Stored items:
--

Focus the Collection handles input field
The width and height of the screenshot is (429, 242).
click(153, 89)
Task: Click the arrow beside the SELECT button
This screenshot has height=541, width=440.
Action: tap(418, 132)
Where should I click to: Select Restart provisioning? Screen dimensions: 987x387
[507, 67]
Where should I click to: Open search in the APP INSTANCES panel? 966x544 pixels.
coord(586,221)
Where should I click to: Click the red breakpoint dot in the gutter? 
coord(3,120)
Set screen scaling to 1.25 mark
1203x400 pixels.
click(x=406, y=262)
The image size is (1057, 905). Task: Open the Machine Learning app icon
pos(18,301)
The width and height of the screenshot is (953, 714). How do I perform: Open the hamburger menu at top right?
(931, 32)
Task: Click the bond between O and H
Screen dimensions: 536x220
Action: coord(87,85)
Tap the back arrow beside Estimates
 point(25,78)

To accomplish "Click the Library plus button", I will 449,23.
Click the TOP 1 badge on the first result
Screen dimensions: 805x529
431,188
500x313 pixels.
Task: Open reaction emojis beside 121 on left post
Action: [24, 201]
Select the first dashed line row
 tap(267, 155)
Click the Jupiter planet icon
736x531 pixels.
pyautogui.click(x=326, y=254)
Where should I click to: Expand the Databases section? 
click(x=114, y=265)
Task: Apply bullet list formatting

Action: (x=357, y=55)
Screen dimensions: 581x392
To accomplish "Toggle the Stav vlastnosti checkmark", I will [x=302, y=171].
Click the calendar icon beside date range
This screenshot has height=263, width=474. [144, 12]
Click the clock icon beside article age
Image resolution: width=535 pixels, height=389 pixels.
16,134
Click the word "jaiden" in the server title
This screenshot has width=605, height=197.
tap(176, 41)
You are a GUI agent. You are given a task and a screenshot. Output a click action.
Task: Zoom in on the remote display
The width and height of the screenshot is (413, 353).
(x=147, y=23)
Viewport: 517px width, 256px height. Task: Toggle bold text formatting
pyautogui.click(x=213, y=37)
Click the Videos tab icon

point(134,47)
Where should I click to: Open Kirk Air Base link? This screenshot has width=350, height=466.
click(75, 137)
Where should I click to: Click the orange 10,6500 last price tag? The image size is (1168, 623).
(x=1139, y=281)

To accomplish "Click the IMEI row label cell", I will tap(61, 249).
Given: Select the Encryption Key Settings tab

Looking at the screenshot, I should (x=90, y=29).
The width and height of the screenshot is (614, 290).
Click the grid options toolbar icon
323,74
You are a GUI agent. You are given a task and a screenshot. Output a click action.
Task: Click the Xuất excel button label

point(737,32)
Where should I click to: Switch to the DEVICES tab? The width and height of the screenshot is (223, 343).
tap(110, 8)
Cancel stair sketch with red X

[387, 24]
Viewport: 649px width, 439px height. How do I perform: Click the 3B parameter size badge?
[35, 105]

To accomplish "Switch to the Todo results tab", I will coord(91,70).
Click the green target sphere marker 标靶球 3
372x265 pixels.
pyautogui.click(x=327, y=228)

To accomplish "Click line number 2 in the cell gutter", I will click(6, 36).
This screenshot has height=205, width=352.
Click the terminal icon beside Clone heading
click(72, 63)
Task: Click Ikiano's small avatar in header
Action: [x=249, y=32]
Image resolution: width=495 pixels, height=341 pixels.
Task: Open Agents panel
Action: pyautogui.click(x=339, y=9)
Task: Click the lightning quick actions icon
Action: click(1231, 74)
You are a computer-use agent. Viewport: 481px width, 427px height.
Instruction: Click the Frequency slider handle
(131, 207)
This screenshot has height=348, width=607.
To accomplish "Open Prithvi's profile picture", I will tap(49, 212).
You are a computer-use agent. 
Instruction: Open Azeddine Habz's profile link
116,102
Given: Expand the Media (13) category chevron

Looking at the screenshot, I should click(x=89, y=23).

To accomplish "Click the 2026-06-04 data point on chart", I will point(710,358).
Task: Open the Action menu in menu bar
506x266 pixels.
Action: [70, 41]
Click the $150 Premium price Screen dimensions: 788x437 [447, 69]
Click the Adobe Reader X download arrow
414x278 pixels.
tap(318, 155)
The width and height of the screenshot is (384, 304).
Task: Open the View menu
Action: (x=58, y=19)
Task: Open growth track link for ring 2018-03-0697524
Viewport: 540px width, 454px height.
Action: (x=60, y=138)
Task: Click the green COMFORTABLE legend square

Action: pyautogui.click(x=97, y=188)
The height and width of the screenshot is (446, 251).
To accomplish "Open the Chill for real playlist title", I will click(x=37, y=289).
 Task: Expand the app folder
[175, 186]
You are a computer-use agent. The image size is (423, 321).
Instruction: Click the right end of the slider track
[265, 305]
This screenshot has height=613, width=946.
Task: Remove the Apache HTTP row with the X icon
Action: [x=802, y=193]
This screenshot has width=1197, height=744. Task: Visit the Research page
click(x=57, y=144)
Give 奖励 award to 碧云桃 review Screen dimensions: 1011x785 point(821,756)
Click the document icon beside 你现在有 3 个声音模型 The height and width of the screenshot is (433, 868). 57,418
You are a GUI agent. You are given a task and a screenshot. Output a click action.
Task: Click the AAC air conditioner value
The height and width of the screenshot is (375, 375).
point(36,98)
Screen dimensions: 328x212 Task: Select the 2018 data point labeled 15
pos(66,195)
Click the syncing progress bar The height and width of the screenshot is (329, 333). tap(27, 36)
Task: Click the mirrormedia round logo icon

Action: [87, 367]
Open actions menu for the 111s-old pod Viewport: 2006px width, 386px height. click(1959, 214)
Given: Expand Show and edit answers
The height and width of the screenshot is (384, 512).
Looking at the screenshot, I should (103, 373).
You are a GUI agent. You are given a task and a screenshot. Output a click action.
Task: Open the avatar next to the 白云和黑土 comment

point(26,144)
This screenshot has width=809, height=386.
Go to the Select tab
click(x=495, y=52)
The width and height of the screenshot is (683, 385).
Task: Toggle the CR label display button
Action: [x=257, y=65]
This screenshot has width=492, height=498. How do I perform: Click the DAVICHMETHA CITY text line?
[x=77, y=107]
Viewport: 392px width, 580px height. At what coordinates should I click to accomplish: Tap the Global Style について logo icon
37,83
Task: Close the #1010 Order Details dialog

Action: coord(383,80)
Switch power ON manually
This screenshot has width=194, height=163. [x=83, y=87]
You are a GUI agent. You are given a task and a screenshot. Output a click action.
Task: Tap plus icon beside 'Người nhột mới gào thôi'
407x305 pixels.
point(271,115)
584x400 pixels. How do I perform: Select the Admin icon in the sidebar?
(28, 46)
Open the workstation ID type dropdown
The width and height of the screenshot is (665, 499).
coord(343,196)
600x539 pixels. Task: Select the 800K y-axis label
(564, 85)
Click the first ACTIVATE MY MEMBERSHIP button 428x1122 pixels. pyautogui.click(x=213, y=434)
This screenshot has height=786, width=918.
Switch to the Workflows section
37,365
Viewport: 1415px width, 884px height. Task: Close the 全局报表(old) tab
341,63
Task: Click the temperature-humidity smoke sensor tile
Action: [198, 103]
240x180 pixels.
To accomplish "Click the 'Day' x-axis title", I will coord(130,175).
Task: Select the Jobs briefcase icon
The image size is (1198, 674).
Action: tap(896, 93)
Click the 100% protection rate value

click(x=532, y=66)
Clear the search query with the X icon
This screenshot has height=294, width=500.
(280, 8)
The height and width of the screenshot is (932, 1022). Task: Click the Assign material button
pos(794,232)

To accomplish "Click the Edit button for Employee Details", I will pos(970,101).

--

> **Work instructions**:
Your answer should be all lines from the data that contain "cell".

> **Answer to the problem**:
To accomplish "Click the IMEI row label cell", I will tap(61, 249).
To accomplish "Click line number 2 in the cell gutter", I will click(6, 36).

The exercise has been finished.